Lines from the one containing "Instruction: Go to" through the end of the data are to be returned exactly, and no others.

THE DATA Start Marker

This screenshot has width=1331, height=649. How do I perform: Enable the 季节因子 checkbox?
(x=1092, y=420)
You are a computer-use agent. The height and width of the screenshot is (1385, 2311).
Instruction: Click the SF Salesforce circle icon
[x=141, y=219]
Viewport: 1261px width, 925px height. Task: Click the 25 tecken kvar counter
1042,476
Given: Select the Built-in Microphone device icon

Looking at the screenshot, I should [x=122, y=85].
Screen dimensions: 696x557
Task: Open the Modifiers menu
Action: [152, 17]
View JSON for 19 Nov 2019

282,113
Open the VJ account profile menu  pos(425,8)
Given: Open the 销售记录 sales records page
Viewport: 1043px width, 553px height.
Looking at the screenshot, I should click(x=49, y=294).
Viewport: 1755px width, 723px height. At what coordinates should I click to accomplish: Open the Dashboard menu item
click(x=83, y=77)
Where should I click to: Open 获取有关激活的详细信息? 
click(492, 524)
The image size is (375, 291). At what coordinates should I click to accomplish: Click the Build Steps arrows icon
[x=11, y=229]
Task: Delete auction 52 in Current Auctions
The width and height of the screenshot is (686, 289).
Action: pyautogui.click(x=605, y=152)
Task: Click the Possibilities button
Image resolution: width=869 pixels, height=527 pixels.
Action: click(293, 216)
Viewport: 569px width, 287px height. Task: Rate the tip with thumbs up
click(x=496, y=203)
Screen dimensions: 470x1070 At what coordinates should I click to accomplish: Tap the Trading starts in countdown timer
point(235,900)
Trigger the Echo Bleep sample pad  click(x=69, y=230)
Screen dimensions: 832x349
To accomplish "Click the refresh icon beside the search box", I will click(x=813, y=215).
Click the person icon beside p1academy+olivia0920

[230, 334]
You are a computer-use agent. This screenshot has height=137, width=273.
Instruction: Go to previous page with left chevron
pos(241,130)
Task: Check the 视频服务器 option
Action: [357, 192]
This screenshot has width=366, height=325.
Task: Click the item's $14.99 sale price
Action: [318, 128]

THE DATA End Marker

### EXERCISE RESPONSE
Instruction: Go to previous page with left chevron
pos(241,130)
Task: Check the 视频服务器 option
Action: [357, 192]
This screenshot has width=366, height=325.
Task: Click the item's $14.99 sale price
Action: [318, 128]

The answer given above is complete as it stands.